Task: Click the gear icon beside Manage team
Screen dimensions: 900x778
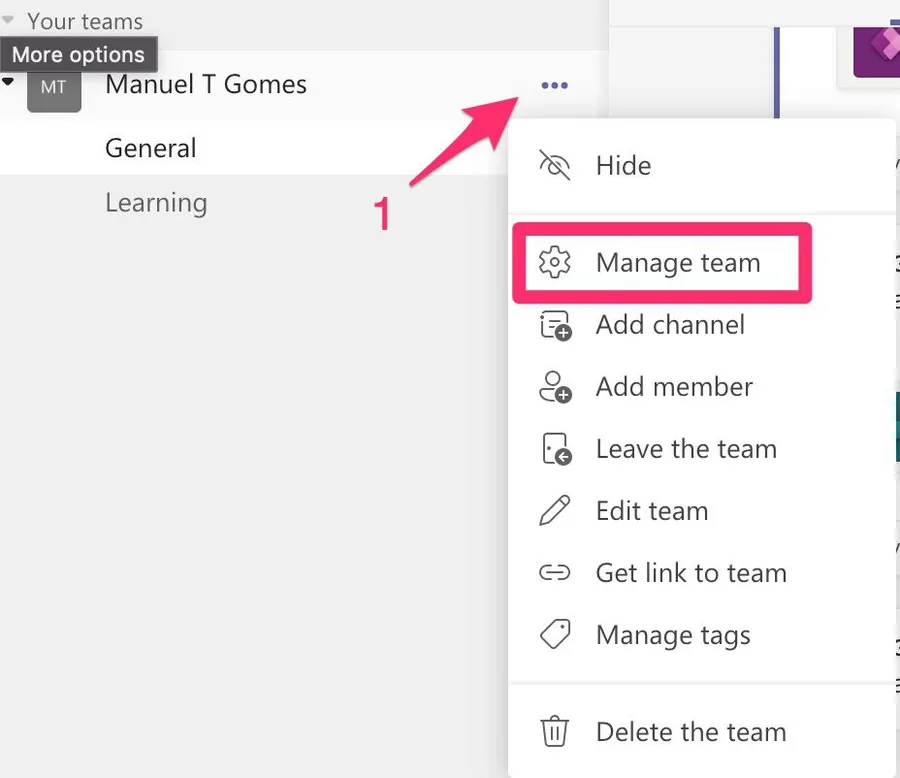Action: pos(554,263)
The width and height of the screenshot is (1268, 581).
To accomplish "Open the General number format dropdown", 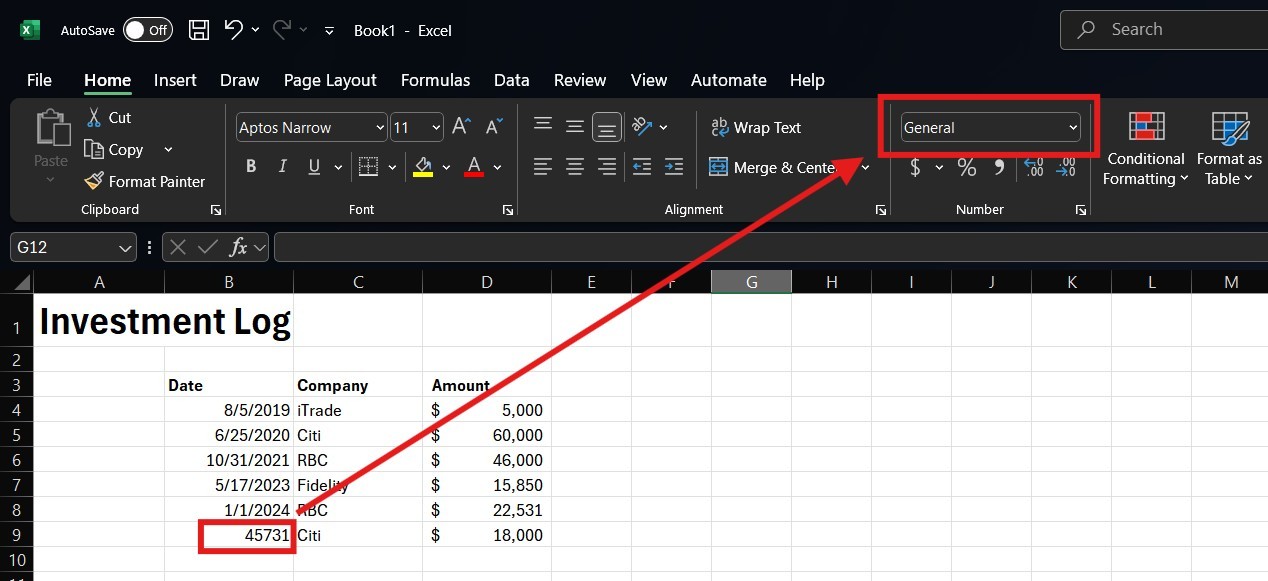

Brief >>
Apart from its pictures, the data is to be repeated exactly.

Response area >>
Task: Click the gear icon beside Manage team
Screen dimensions: 900x778
Action: pos(554,263)
The width and height of the screenshot is (1268, 581).
To accomplish "Open the General number format dropdown", 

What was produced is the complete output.